Gesetzliche Regelungen
Seit dem 25. Mai 2018 ist die EU-Datenschutz-Grundverordnung (EU-DSGVO) anzuwenden. In weiten Teilen werden damit bisherige Regelungen des deutschen Bundesdatenschutzgesetzes weitergeführt, aber es gibt auch einige Änderungen. So wird in Artikel 5 eine Rechenschaftspflicht über die IT-Sicherheit festgelegt:
Das bedeutet konkret, wenn es irgendeine Panne gibt bei der Daten verschwinden (und z.B. bei der Betriebsprüfung da sein sollten) oder in die falschen Hände geraten (das Notebook mit den vertraulichen Emails ist weg) entscheidet möglicherweise die Dokumentation der IT-Sicherheit über den Unterschied zwischen leicht und grob fahrlässig.
Was ich dazu anbieten kann:
Wir erstellen zusammen:
- Eine umfangreiche Dokumentation mit EDV-Inventur
- Eine Risikoanalyse
- Einen Notfallplan
- Einen Datensicherungsplan
Umfangreiche Dokumentation bedeutet
zusätzlich zu den bei mir hinterlegten Informationen:
- Einen Raumplan mit den Standorten aller IT-Geräte zu haben
- Eine Übersicht der verwendeten Software, Lizenzen und der Datenspeicherorte zu haben.

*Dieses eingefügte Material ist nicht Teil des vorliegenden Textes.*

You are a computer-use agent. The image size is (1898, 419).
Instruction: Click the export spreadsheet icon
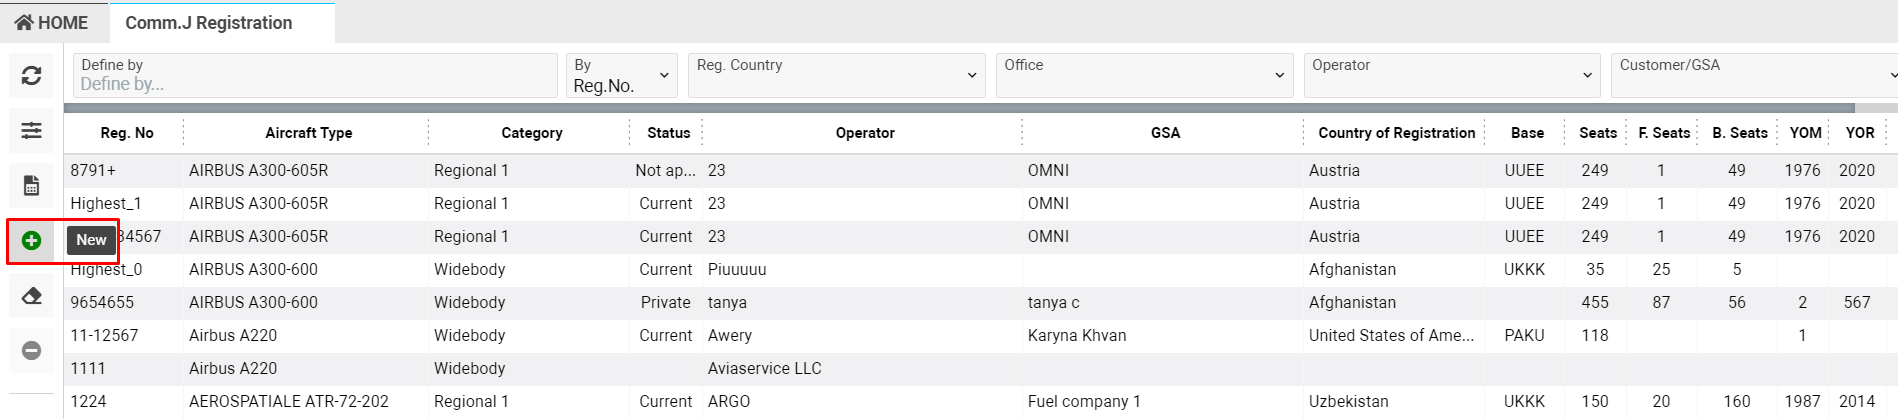point(31,185)
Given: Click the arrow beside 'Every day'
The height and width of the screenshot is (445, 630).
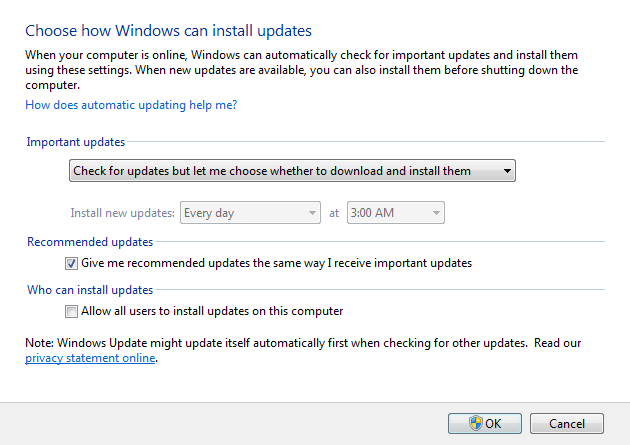Looking at the screenshot, I should click(x=312, y=213).

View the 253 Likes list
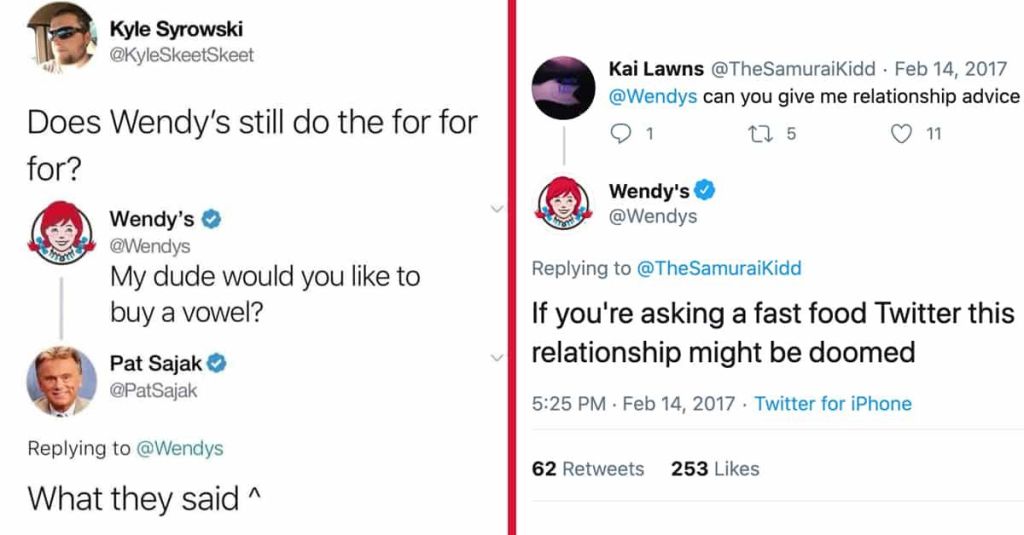point(715,469)
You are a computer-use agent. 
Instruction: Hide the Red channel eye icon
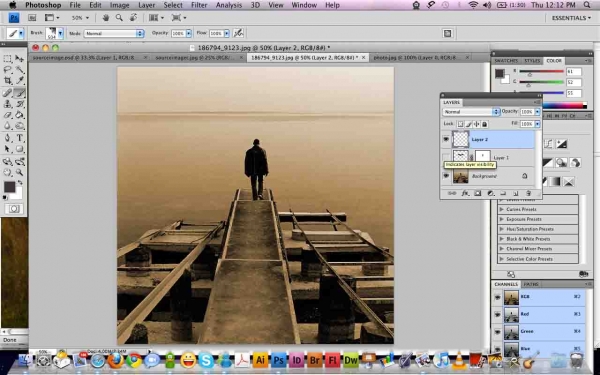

- Raumplan mit nummerierten Orten und Geräten
- Tabelle mit Hard- und Software
Risikoanalyse
- Beantwortet die Frage, welche Auswirkungen der Ausfall jeder Komponente hat.
- Wir erstellen zusammen eine Tabelle mit Geräten, Software und den Auswirkungen bei Ausfall.
Notfallplan
- Beantwortet die Frage, wie kann der Ausfall jeder Komponente aufgefangen werden?
- Wir erstellen zusammen eine Tabelle mit Geräten, Software und Handlungsmöglichkeiten bei Ausfall
Was dazu gehört – Verantwortlichkeiten festlegen:
- Ein Mitarbeiter des Unternehmens wird Ansprechpartner für IT.
- Wir erläutern die Dokumentation.
- Anstehende Aufgaben wie Updates, Wechsel der Sicherungsmedien werden aufgeteilt.
Was kostet uns das?
Das hängt hauptsächlich von 2 Faktoren ab:
- der Anzahl der Geräte und Nutzer
- Ihrer Eigenleistung bei der Erstellung der Dokumentation
Zur Orientierung: Bei einem Kunden mit 1 Server, 2 NAS, 2 Druckern und 5 Arbeitsplätzen hat die Erstellung von Dokumentation und Notfallplänen 10 Arbeitsstunden gebraucht, der Raumplan und die Geräteinventur wurde weitgehend vom Kunden erstellt.